Drivers of U.S. mail coaches were the most serious enemies of the Sunday chains. (Perhaps surprisingly, mail was transported seven days a week until 1912, when pressure from religious and labor leaders led to the end of Sunday delivery.) The question as to whether Pennsylvania’s Chain Act or federal mail delivery laws should be supreme became a point of contention not only in Pennsylvania but throughout the nation. Congress was petitioned in 1828 to cease postal transport on Sundays, but the Tammany Society of New York City condemned this movement as unreasonable, and other societies around the country joined this effort. The experience of mail coach drivers in Philadelphia on Sundays—when they would see chain after chain on city’s main streets—was given as a reason why mail delivery should have the right of way everywhere without local interference.

When opponents of Pennsylvania’s Chain Act appealed to the General Assembly to rescind it, the controversy was centered over the issue of Sunday religious observance. The act’s defenders offered several rationales: the law was necessary for the proper respect due to religion; eliminating it would be a blow to Christianity; and those who opposed the act were not good citizens. Petitions on each side of the argument were sent to the Pennsylvania legislature and to the governor in 1828. One supporter was the elderly Bishop William White of Christ Church, who had lobbied for the statute decades before.

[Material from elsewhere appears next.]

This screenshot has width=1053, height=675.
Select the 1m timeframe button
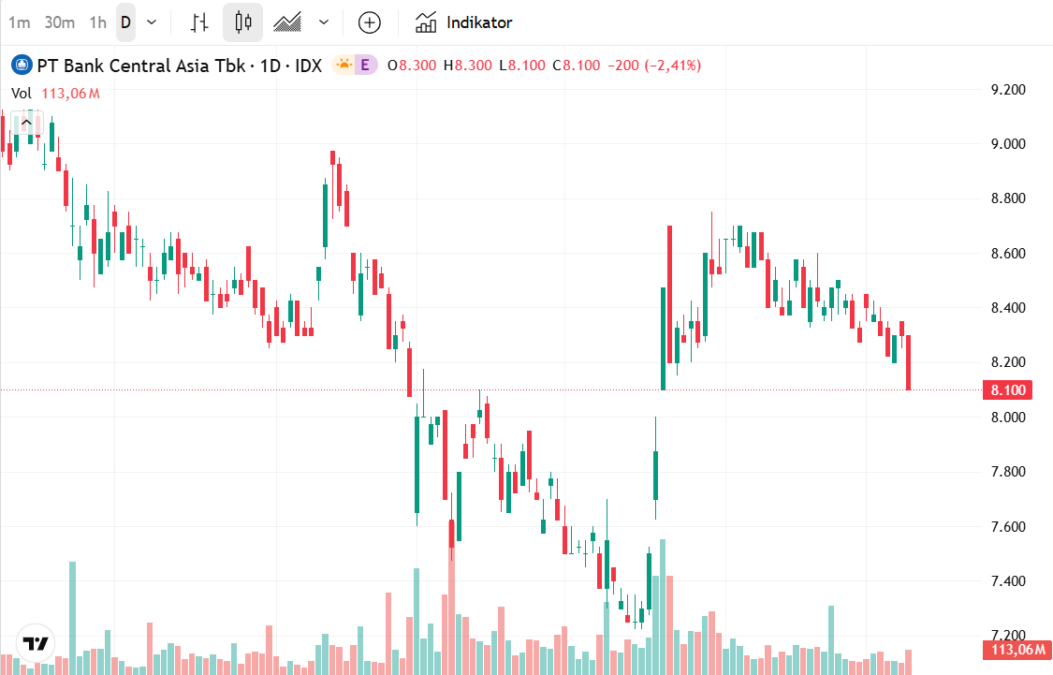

Thirty-some years after its enactment, the state legislature repealed the Chain Act on March 15, 1831. Lawmakers declared that Philadelphia had become so large and populous that the statute could no longer be properly enforced. They also felt that the law had, indeed, become a nuisance and that it was simply a matter of common sense to void it. Conversely, those who wished to retain the act felt that a great wrong had been committed and that the religious objectives of morals and virtue had fallen on evil days.

The repeal was widely reported across the nation. One who hated the chains—and Presbyterian clergymen—was Anne Royall, by some accounts the first professional female journalist in the United States. She rejoiced when the General Assembly invalidated the Chain act and wrote (quite vehemently) in Mrs. Royall’s Southern Tour, or Second Series of the Black Book (1831):

[G]lory to the Pennsylvania Legislature, we have given Dr. [Rev. Ezra Stiles] Ely’s good sound Presbyterianism another good broadside. The Legislature has passed an act forbidding chains to be drawn across the streets on Sunday, in Philadelphia, and I believe throughout the State. Those tyrants, not satisfied to chain the consciences of the citizens, clapt chains on the carriages, and the next step would be to chain us hand and foot. It must be known that both in Philadelphia and New York these infamous swindlers, who rob the country under a cloak, of millions of dollars, the better to make themselves heard on Sunday, to enforce this money from the city people, had stopped all the carriages by drawing chains across the streets. The friends of liberty must rejoice at this bold and manly stand against clerical tyranny, and as for God, any fool might know He could make money if He wanted it.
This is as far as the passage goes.